Pintar para transformar la memoria del trauma

Lo que la mente llama azar, el cuerpo lo llama elección

La Ciencia de la Disociación Somática

¿Es posible acceder a la memoria del trauma y transformar nuestras sensaciones internas del cuerpo, emociones y pensamientos sin necesidad de usar la palabra? Para responder a esto, necesitamos cambiar nuestra perspectiva: dejar de concebir nuestra capacidad creadora como algo limitado a generar experiencias sensoriales en el exterior, comunicar conceptos o indagar y analizar el inconsciente. El reto está en empezar a verla como un lenguaje universal grabado en nuestra psicobiología.

El Secreto Cuántico de Arthur Young: El Azar no existe

En su obra El Universo Reflexivo, el científico e ingeniero Arthur Young analizó las paradojas de la física cuántica y planteó una tesis que sacude los cimientos de la ciencia tradicional: lo que los científicos observan desde «fuera» a través del microscopio como un comportamiento aleatorio, caótico o fruto del azar (como la indeterminación de un fotón), es en realidad un acto de Libertad y Elección desde el interior de la partícula.

Como bien sostiene el modelo de Young, el azar exterior es siempre la máscara o el disfraz de una elección interior.

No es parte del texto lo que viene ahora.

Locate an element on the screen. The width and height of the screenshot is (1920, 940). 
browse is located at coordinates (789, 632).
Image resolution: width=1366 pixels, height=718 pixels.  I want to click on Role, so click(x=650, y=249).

Además, nos recuerda que cualquier acción en el universo es una unidad indivisible: la naturaleza no toma decisiones a medias.

El Puente con la Biología: La Narrativa Disociada

Este principio cuántico es el que valida científicamente nuestro protocolo de la Narrativa Disociada en el método de Pintura Impresiva LOM®.

Cuando una persona experimenta un síntoma —por ejemplo, una inflamación dolorosa de estómago o una contractura crónica—, su mente racional comete el error de mirarlo desde «fuera». Lo juzga desde el intelecto como un ataque caótico, injustificado y fruto de la mala suerte: «Qué mala suerte, me ha sentado algo mal».

Sin embargo, cuando aplicamos la disociación somática y le ponemos un «micrófono» virtual al órgano preguntándole: «Si tu estómago inflamado pudiera hablar, ¿qué te diría?», obligamos a la consciencia a mirar el síntoma desde el interior.

En ese instante, el aparente «azar» del malestar desaparece y emerge la intencionalidad de la biología. La persona descubre que su estómago no está roto ni funciona mal de forma aleatoria; el órgano está ejecutando una acción rotunda: está eligiendo defenderse, está eligiendo poner un límite o expresar una verdad que la mente consciente había censurado porque le daba otro significado.

El «Arco Reflexivo»: Pintar para recuperar la libertad

En el modelo cosmológico de Young, la energía desciende hacia lo más denso de la materia perdiendo su libertad, pero al llegar al punto de máxima restricción, ocurre «El Giro» (The Turn), iniciando un viaje de retorno donde la materia se organiza para recuperar su soberanía.

El síntoma físico o el trauma es ese punto de máxima densidad y dolor en el arco. Cuando la persona pinta las Imágenes biológicas en un espacio protegido, frente al papel y libre de juicios, le permitimos darle forma concreta a esa fuerza comprimida. Al pintar la imagen, esa elección biológica incomprendida se ordena visualmente fuera del cuerpo, aportando datos sensoriales completamente nuevos a un cerebro que es, por naturaleza, un órgano predictivo.

Al mirar el trazo desde fuera, la información se actualiza, la memoria orgánica del dolor se reconfigura de manera amable y respetuosa, y finalmente, el síntoma se disuelve. Lo que comenzó como un caos externo se revela como un orden sagrado interno: el alfabeto del alma recuperando su libertad a través de la Imagen Pintada con la Mano.